RESULTS: What are your future plans for offering health care to your employees?

The Question:
What are your future plans for offering health care (HC) benefits to your employees?

36% - We have and will continue to offer HC benefits.
11% - We currently have HC benefits, but plan to discontinue.
31% - We don’t have HC benefits and won’t provide them in the future.
0% - We currently don’t provide HC benefits, but plan to start.
22% -  We don’t have employees.

Jim’s Comments:
Of our respondents who have employees, those who provide healthcare benefits are not far below those who don’t.  I’m taking that as a good indicator. The response that is troubling is that 11% are currently providing coverage but plan to stop, plus no one reported they were planning to start offering healthcare benefits.  Part of the reason might be associated with economic conditions, but based on what we’re learning, it’s my opinion that the imposition of Obamacare is also involved.
I’ve been very outspoken about my opposition to Obamacare. Unfortunately, every day that goes by Obamacare continues to affirm my predictions that it’s a bad alternative to what we had and what could have been done to accomplish real reform. On my radio program this week I asked healthcare policy expert, Grace-Marie Turner, President of the Galen Institute, if 2015 was going to be the worst year yet for Obamacare? She said every year is going to replace the previous one as the worst year of Obamacare. Click here to listen to our discussions.

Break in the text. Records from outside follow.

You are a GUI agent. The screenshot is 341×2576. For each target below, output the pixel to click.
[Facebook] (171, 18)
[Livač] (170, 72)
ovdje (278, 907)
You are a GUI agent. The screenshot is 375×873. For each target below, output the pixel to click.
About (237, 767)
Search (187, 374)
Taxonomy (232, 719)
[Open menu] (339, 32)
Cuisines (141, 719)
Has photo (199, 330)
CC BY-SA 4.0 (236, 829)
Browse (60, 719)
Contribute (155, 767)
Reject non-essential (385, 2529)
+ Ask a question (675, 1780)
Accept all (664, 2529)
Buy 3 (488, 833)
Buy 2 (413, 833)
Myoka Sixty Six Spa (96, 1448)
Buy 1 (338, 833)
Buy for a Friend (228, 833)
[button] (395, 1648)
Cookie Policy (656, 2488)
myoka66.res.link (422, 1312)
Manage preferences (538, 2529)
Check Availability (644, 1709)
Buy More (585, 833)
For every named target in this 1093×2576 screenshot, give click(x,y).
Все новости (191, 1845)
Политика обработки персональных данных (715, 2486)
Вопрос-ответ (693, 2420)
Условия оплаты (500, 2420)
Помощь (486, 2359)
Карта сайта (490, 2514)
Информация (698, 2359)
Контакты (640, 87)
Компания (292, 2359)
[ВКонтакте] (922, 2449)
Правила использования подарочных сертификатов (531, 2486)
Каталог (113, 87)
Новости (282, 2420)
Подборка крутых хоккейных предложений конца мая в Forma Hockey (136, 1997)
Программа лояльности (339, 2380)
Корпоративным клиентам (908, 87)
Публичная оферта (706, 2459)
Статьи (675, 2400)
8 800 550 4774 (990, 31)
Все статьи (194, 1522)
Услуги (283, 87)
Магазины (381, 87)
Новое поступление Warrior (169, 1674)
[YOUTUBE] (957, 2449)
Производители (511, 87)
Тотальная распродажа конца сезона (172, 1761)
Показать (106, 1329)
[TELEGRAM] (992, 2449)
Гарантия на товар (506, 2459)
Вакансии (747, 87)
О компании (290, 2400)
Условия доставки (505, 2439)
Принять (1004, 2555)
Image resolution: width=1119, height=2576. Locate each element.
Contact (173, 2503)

Keep chasing entrepreneurial liberty

John Ray, a Puritan-leaning 17th century English naturalist and botanist who refused to take the religious oath required by the Act of Uniformity during the Restoration, proposed “Lean liberty is better than fat slavery.”

Many small business owners would say it this way, “The worst day in my own business is better than the best day as an employee.”

I’m not proposing employment is akin to slavery, but there is no question it can put chains on your entrepreneurial spirit. Before you leave your job because you don’t like bosses, or decide to emancipate your creativity from mediocre management, refer to Blasingame’s Small Business Unabridged Dictionary and its definition of lean liberty in the world of small business.

1.  “The buck stops here” plaque is not just sitting on your desk, it’s nailed on.
2.  If an employee doesn’t show up for a shift, it’s your shift.
3.  When an irate, perhaps unreasonable, customer comes in and demands to speak to the owner, that’s you.
4.  It’s payroll Friday for you and your three employees. Four people, but only enough cash for three checks. Guess who goes home without one?

If any of these examples makes you blink, be sure to clock in tomorrow. But if you are ready to handle these and many other examples of small business lean liberty, perhaps your entrepreneurial sap has risen to the point where your passion for your plan will sustain you through lean times.

Go for it. Who knows? You may be on your way to claim the holy grail of small business, Fat Liberty.